TASK TO COMPLETE:
Arrange the records below as a Markdown table with the columns Row and Text, starting at the line containing "Click the Network globe icon" and ending at the line containing "pyautogui.click(x=1059, y=227)", with blank lines left out.

MATERIAL FOR THE TASK:
»»

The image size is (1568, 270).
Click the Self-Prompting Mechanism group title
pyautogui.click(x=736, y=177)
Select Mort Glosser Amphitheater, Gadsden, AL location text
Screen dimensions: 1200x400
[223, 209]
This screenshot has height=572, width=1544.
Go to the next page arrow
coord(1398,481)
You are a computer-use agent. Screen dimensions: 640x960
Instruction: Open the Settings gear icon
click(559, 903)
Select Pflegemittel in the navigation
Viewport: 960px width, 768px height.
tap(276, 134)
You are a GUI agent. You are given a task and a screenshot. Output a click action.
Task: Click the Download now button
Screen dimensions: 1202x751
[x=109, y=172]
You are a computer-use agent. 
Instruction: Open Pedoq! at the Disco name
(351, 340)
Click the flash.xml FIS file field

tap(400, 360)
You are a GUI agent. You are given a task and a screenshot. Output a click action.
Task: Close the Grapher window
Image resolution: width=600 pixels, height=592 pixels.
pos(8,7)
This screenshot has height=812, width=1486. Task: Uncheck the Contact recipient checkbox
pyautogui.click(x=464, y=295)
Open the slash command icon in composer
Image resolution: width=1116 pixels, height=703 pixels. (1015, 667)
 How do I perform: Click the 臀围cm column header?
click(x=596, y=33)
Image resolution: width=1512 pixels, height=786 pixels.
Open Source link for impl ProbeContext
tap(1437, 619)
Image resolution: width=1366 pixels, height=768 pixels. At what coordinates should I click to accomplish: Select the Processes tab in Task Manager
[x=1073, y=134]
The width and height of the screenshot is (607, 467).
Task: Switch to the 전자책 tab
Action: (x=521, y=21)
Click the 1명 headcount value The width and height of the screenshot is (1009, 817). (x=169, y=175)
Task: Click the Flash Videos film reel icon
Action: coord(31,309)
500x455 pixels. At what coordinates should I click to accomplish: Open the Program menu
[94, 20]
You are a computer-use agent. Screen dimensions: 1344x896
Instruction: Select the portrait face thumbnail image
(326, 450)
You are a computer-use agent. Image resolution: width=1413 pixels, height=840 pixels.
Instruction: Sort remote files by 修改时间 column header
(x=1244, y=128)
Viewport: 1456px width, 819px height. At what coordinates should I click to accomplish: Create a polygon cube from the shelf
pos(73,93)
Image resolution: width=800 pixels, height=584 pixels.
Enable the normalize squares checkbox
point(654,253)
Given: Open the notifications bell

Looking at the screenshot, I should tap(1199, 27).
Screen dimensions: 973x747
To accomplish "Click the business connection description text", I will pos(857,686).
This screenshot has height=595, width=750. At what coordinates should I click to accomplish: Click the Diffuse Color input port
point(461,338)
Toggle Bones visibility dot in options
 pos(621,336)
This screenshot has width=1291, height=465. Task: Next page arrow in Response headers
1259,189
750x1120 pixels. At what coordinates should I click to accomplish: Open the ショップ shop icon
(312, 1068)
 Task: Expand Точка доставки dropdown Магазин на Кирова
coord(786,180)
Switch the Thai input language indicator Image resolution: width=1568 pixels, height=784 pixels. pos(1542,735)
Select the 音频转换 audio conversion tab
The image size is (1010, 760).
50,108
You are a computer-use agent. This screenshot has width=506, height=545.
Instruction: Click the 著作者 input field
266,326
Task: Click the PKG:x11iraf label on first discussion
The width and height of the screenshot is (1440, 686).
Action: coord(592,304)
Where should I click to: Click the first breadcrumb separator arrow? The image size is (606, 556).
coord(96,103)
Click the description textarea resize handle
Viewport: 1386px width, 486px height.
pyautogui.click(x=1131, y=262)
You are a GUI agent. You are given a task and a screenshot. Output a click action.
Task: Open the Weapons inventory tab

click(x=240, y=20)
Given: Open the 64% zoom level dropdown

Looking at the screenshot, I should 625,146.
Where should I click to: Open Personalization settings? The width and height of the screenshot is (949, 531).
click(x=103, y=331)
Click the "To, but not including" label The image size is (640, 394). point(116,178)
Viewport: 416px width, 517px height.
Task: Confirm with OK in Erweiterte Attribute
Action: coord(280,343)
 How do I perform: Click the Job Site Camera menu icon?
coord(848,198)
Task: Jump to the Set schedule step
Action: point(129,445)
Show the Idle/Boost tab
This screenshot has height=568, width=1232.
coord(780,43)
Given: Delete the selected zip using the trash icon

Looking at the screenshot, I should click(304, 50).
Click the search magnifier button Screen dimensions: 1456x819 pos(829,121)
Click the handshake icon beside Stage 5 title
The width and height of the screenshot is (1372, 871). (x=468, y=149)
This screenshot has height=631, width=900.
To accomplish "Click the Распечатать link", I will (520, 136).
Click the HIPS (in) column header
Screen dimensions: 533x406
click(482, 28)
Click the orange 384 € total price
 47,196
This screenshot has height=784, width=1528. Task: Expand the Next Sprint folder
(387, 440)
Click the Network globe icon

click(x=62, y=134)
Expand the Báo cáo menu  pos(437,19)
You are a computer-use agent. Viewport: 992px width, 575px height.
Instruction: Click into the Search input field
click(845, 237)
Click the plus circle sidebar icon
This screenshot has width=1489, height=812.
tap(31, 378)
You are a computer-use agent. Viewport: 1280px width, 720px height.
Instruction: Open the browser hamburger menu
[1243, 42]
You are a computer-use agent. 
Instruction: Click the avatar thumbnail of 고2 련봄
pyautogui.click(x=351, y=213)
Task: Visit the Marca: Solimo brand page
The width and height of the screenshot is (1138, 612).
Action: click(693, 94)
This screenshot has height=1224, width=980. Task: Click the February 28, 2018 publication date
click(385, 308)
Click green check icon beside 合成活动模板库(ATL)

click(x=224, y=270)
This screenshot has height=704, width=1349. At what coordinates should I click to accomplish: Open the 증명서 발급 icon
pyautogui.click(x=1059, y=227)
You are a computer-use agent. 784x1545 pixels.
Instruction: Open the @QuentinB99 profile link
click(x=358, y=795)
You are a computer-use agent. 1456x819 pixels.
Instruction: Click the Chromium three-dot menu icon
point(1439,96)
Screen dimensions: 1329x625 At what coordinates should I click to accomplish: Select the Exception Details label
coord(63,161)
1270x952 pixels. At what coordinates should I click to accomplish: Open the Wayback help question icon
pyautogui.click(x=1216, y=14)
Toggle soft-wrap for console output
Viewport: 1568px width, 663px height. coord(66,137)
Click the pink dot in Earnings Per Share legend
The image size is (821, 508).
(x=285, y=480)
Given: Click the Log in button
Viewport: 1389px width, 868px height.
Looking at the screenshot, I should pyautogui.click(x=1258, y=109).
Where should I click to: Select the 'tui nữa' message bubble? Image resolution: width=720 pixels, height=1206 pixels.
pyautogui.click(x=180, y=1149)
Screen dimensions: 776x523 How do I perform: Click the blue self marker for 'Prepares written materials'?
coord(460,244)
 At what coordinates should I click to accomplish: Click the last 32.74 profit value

««

SOLUTION BELOW:
| Row | Text |
|---|---|
| 1 | Click the Network globe icon |
| 2 | click(x=62, y=134) |
| 3 | Expand the Báo cáo menu  pos(437,19) |
| 4 | You are a computer-use agent. Viewport: 992px width, 575px height. |
| 5 | Instruction: Click into the Search input field |
| 6 | click(845, 237) |
| 7 | Click the plus circle sidebar icon |
| 8 | This screenshot has width=1489, height=812. |
| 9 | tap(31, 378) |
| 10 | You are a computer-use agent. Viewport: 1280px width, 720px height. |
| 11 | Instruction: Open the browser hamburger menu |
| 12 | [1243, 42] |
| 13 | You are a computer-use agent.  |
| 14 | Instruction: Click the avatar thumbnail of 고2 련봄 |
| 15 | pyautogui.click(x=351, y=213) |
| 16 | Task: Visit the Marca: Solimo brand page |
| 17 | The width and height of the screenshot is (1138, 612). |
| 18 | Action: click(693, 94) |
| 19 | This screenshot has height=1224, width=980. Task: Click the February 28, 2018 publication date |
| 20 | click(385, 308) |
| 21 | Click green check icon beside 合成活动模板库(ATL) |
| 22 | click(x=224, y=270) |
| 23 | This screenshot has height=704, width=1349. At what coordinates should I click to accomplish: Open the 증명서 발급 icon |
| 24 | pyautogui.click(x=1059, y=227) |